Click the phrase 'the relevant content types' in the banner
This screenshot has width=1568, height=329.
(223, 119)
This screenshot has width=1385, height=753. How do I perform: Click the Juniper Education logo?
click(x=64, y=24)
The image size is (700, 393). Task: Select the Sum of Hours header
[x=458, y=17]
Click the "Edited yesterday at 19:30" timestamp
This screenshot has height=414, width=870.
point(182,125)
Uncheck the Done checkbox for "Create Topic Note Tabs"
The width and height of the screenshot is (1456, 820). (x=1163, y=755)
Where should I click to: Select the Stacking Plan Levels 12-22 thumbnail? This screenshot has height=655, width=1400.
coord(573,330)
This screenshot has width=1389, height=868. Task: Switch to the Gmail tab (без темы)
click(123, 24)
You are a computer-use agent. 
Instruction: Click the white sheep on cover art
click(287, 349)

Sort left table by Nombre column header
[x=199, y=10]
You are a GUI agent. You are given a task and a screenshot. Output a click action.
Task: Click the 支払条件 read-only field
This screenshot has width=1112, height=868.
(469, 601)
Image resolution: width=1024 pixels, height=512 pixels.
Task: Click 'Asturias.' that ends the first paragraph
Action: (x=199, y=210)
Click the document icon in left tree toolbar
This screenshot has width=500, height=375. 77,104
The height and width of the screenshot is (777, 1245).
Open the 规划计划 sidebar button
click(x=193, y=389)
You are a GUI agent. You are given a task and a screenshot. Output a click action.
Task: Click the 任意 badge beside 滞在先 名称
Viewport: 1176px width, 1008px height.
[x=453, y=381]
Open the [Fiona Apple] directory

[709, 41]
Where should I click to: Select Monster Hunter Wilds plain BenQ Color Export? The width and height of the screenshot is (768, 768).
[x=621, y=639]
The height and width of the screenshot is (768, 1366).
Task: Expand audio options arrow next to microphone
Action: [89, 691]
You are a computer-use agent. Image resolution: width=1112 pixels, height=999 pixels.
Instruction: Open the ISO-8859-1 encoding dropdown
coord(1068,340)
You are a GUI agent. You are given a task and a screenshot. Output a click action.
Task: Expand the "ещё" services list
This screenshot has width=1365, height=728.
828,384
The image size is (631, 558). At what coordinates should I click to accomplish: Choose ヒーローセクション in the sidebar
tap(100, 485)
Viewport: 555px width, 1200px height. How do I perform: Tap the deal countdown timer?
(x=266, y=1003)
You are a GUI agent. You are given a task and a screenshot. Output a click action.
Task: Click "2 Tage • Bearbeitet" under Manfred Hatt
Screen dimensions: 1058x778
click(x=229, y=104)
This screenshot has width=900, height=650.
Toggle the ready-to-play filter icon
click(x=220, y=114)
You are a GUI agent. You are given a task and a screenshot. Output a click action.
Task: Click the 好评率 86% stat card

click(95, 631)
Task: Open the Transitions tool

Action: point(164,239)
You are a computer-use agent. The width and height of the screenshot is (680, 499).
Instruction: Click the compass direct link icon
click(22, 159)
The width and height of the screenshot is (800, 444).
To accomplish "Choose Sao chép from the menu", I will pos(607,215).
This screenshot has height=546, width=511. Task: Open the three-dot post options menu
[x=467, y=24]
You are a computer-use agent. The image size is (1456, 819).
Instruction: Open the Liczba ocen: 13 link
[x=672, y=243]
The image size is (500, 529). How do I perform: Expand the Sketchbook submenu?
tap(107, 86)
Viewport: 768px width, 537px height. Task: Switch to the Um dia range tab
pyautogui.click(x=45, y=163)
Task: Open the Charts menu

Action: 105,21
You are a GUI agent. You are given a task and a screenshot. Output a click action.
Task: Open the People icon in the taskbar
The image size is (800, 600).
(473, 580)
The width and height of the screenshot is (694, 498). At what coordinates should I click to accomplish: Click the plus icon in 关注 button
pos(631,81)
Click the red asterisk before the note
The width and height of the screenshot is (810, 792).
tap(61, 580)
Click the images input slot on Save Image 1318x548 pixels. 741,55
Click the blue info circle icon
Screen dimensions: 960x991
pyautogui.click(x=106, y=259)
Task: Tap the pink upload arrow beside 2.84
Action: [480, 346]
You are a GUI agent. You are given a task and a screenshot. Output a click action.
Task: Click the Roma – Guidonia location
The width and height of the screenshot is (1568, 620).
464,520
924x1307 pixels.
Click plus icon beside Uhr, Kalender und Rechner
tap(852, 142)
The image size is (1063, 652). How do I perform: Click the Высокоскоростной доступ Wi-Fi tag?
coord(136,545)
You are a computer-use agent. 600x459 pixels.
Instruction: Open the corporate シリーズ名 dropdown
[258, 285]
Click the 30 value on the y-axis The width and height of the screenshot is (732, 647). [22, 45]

Task statement:
Reproduce the listing above precisely.

Reply:
Click the phrase 'the relevant content types' in the banner
This screenshot has width=1568, height=329.
(223, 119)
This screenshot has width=1385, height=753. How do I perform: Click the Juniper Education logo?
click(x=64, y=24)
The image size is (700, 393). Task: Select the Sum of Hours header
[x=458, y=17]
Click the "Edited yesterday at 19:30" timestamp
This screenshot has height=414, width=870.
point(182,125)
Uncheck the Done checkbox for "Create Topic Note Tabs"
The width and height of the screenshot is (1456, 820). (x=1163, y=755)
Where should I click to: Select the Stacking Plan Levels 12-22 thumbnail? This screenshot has height=655, width=1400.
coord(573,330)
This screenshot has width=1389, height=868. Task: Switch to the Gmail tab (без темы)
click(123, 24)
You are a computer-use agent. 
Instruction: Click the white sheep on cover art
click(287, 349)

Sort left table by Nombre column header
[x=199, y=10]
You are a GUI agent. You are given a task and a screenshot. Output a click action.
Task: Click the 支払条件 read-only field
This screenshot has width=1112, height=868.
(469, 601)
Image resolution: width=1024 pixels, height=512 pixels.
Task: Click 'Asturias.' that ends the first paragraph
Action: (x=199, y=210)
Click the document icon in left tree toolbar
This screenshot has width=500, height=375. 77,104
The height and width of the screenshot is (777, 1245).
Open the 规划计划 sidebar button
click(x=193, y=389)
You are a GUI agent. You are given a task and a screenshot. Output a click action.
Task: Click the 任意 badge beside 滞在先 名称
Viewport: 1176px width, 1008px height.
[x=453, y=381]
Open the [Fiona Apple] directory

[709, 41]
Where should I click to: Select Monster Hunter Wilds plain BenQ Color Export? The width and height of the screenshot is (768, 768).
[x=621, y=639]
The height and width of the screenshot is (768, 1366).
Task: Expand audio options arrow next to microphone
Action: [89, 691]
You are a computer-use agent. Image resolution: width=1112 pixels, height=999 pixels.
Instruction: Open the ISO-8859-1 encoding dropdown
coord(1068,340)
You are a GUI agent. You are given a task and a screenshot. Output a click action.
Task: Expand the "ещё" services list
This screenshot has width=1365, height=728.
828,384
The image size is (631, 558). At what coordinates should I click to accomplish: Choose ヒーローセクション in the sidebar
tap(100, 485)
Viewport: 555px width, 1200px height. How do I perform: Tap the deal countdown timer?
(x=266, y=1003)
You are a GUI agent. You are given a task and a screenshot. Output a click action.
Task: Click "2 Tage • Bearbeitet" under Manfred Hatt
Screen dimensions: 1058x778
click(x=229, y=104)
This screenshot has width=900, height=650.
Toggle the ready-to-play filter icon
click(x=220, y=114)
You are a GUI agent. You are given a task and a screenshot. Output a click action.
Task: Click the 好评率 86% stat card

click(95, 631)
Task: Open the Transitions tool

Action: point(164,239)
You are a computer-use agent. The width and height of the screenshot is (680, 499).
Instruction: Click the compass direct link icon
click(22, 159)
The width and height of the screenshot is (800, 444).
To accomplish "Choose Sao chép from the menu", I will pos(607,215).
This screenshot has height=546, width=511. Task: Open the three-dot post options menu
[x=467, y=24]
You are a computer-use agent. The image size is (1456, 819).
Instruction: Open the Liczba ocen: 13 link
[x=672, y=243]
The image size is (500, 529). How do I perform: Expand the Sketchbook submenu?
tap(107, 86)
Viewport: 768px width, 537px height. Task: Switch to the Um dia range tab
pyautogui.click(x=45, y=163)
Task: Open the Charts menu

Action: 105,21
You are a GUI agent. You are given a task and a screenshot. Output a click action.
Task: Open the People icon in the taskbar
The image size is (800, 600).
(473, 580)
The width and height of the screenshot is (694, 498). At what coordinates should I click to accomplish: Click the plus icon in 关注 button
pos(631,81)
Click the red asterisk before the note
The width and height of the screenshot is (810, 792).
tap(61, 580)
Click the images input slot on Save Image 1318x548 pixels. 741,55
Click the blue info circle icon
Screen dimensions: 960x991
pyautogui.click(x=106, y=259)
Task: Tap the pink upload arrow beside 2.84
Action: [480, 346]
You are a GUI agent. You are given a task and a screenshot. Output a click action.
Task: Click the Roma – Guidonia location
The width and height of the screenshot is (1568, 620).
464,520
924x1307 pixels.
Click plus icon beside Uhr, Kalender und Rechner
tap(852, 142)
The image size is (1063, 652). How do I perform: Click the Высокоскоростной доступ Wi-Fi tag?
coord(136,545)
You are a computer-use agent. 600x459 pixels.
Instruction: Open the corporate シリーズ名 dropdown
[258, 285]
Click the 30 value on the y-axis The width and height of the screenshot is (732, 647). [22, 45]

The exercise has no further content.